◆ **Goal**:
According to the blog post, how many times does some form of "Fear not" or "Do not be afraid" appear in the Bible?

◆ **Document extract**:
I'm always lacking and always asking! Please and thank you, God, for your kindness and generosity!


This is just a cool sunset pic that I took:)

Ah...endurance! Something I need so much of in this crazy life. Endurance to get through the day, endurance to parent through difficult situations, endurance in the crosses of life. I need endurance by the bucketloads! 

This last one is my favorite: Fearless. It's not the prettiest boat, but I think that tells the story of the word even better! Being fearless often means getting messy, being stretched beyond our comfort zones, and trusting that God will provide for us along whatever road (or ocean!) that He asks us to journey on. 

I am not fearless. I am more what you would call fear-filled. But God is working on me.:) And since some form of "Fear not" or "Do not be afraid" appears 365 different times in the Bible, I don't think I'm alone in my struggle!

I just need to have a few of those 365 verses on a sticky note hanging on my mirror, in my Bible, or anywhere prominent so that when the fear comes, I can focus on God's words instead of the heightened anxiety starting to twist and grow deep inside of me. Words like:

"For I, the Lord your God, hold your right hand; it is I who say to you, "Fear not, I will help you."

And so ends my little tour down memory lane. :) Wishing you warmer weather, an early spring, and that God provides all the inspiring words you need!

Tuesday, January 27, 2026

No Resolutions Required!

In complete transparency, I heard almost none of the homily at the Mass for the Solemnity of the Mother of God. (Sorry, Fr. Ryan!) Our pastor began his homily on New Year's Day by highlighting the fact that the first reading of the Mass was all about a blessing:

"...The Lord bless you and keep you! The Lord let his face shine upon you, and be gracious to you! The Lord look upon you kindly and give you peace! So shall they invoke my name upon the Israelites, and I will bless them." Numbers 6:24-27

And after his initial words, I didn't really hear anything else. My mind just latched onto this thought:

"The Church is beginning this new year with a blessing ... not a self improvement to-do list."

And that's all I could ponder.

Maybe I've done New Year's wrong for the majority of my life!?! 

Most years, I have a whole list of ideas of how I want my new year to look like and the things I have to do to achieve those goals. Midnight on New Year's Eve has been like the gunshot at the starting line of a race - hurry, go, don't look back, and try your hardest not to fail! After an advent season and Christmas octave full of not only memories, traditions, friends and family, but also overindulgence, sensory overwhelm, and no semblance of routine, the thought of a reset with clear goals and objectives is often welcome. But I often try to overcorrect! Instead of just embracing a reentry into a more normal life rhythm, my pendulum swings from overwhelmed and overindulged to some kind personal reset boot camp that is in no way sustainable, (or often even reasonable!).

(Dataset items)
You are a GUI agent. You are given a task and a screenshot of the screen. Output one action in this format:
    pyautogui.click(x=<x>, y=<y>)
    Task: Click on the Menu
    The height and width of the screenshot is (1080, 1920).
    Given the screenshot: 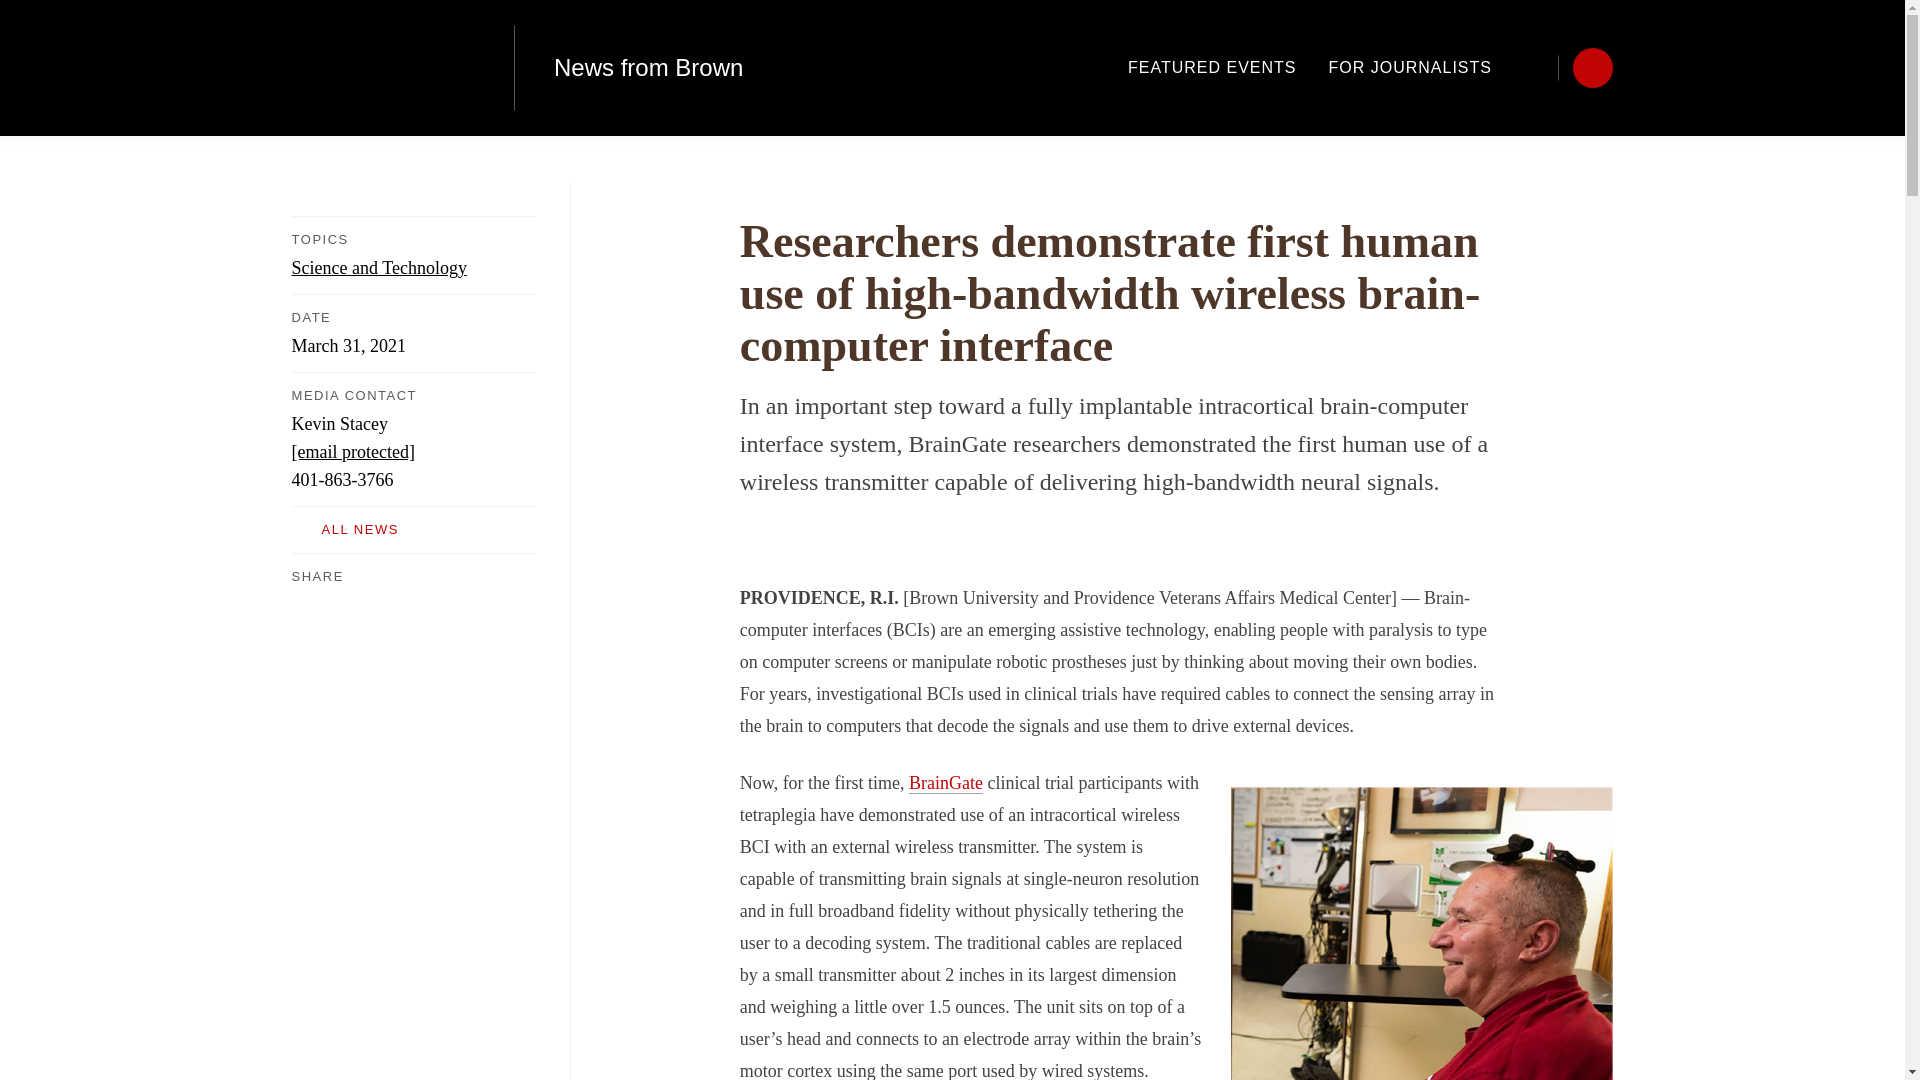 What is the action you would take?
    pyautogui.click(x=1592, y=67)
    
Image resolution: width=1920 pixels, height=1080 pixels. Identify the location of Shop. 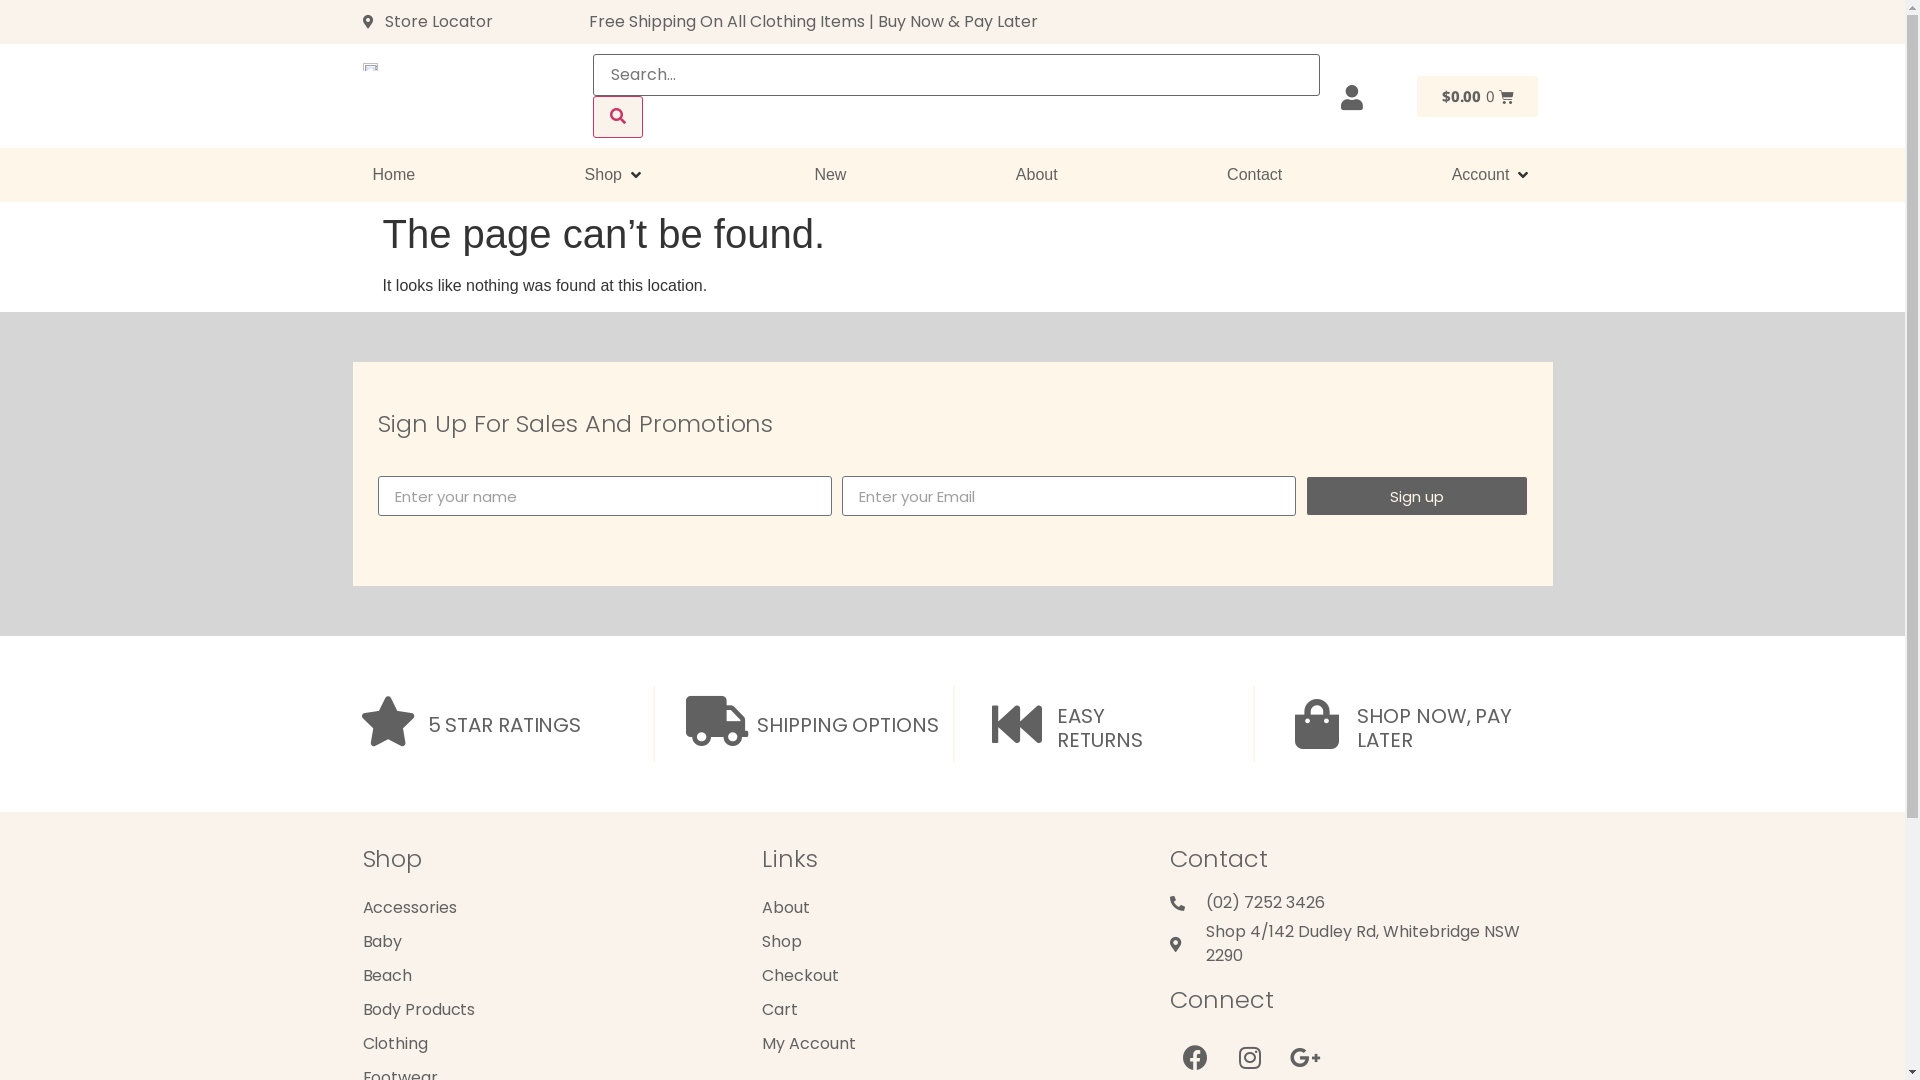
(604, 174).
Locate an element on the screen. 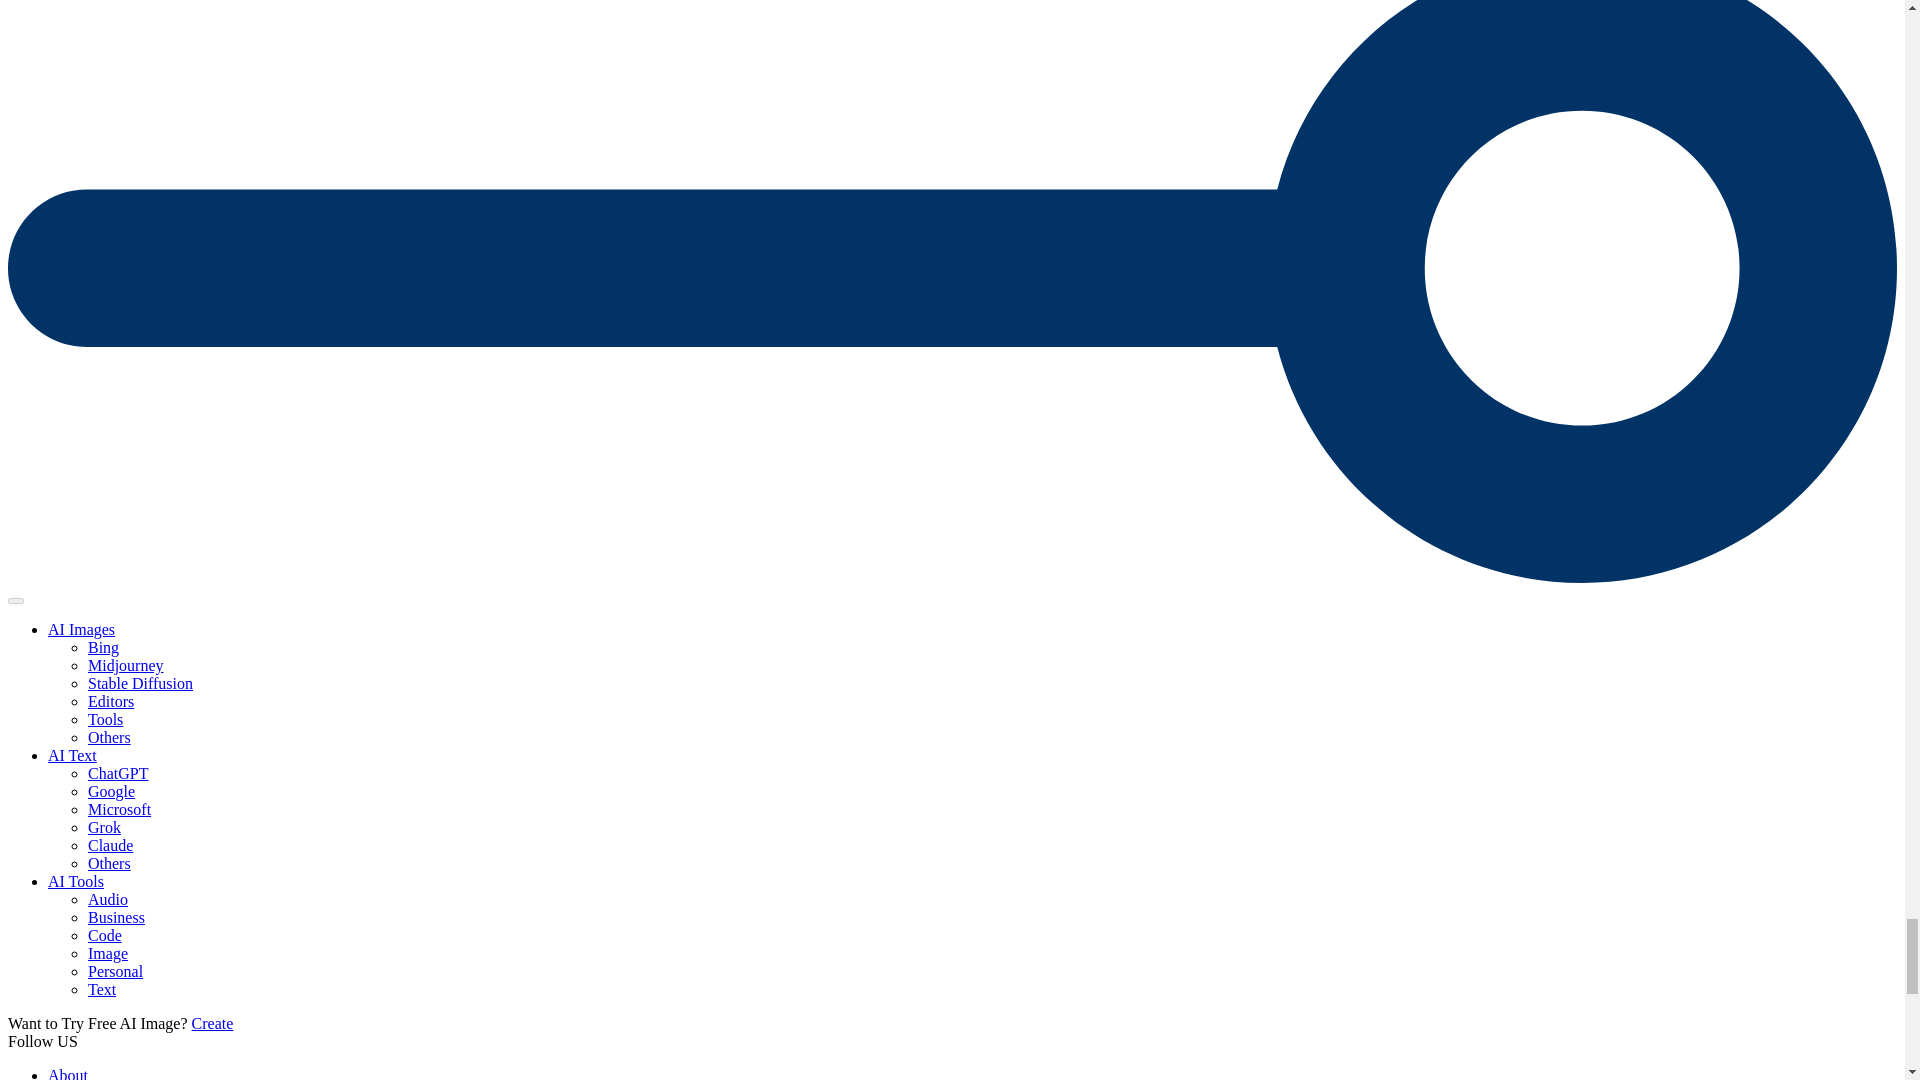 Image resolution: width=1920 pixels, height=1080 pixels. AI Text is located at coordinates (72, 755).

◆ **Task result**:
365 times.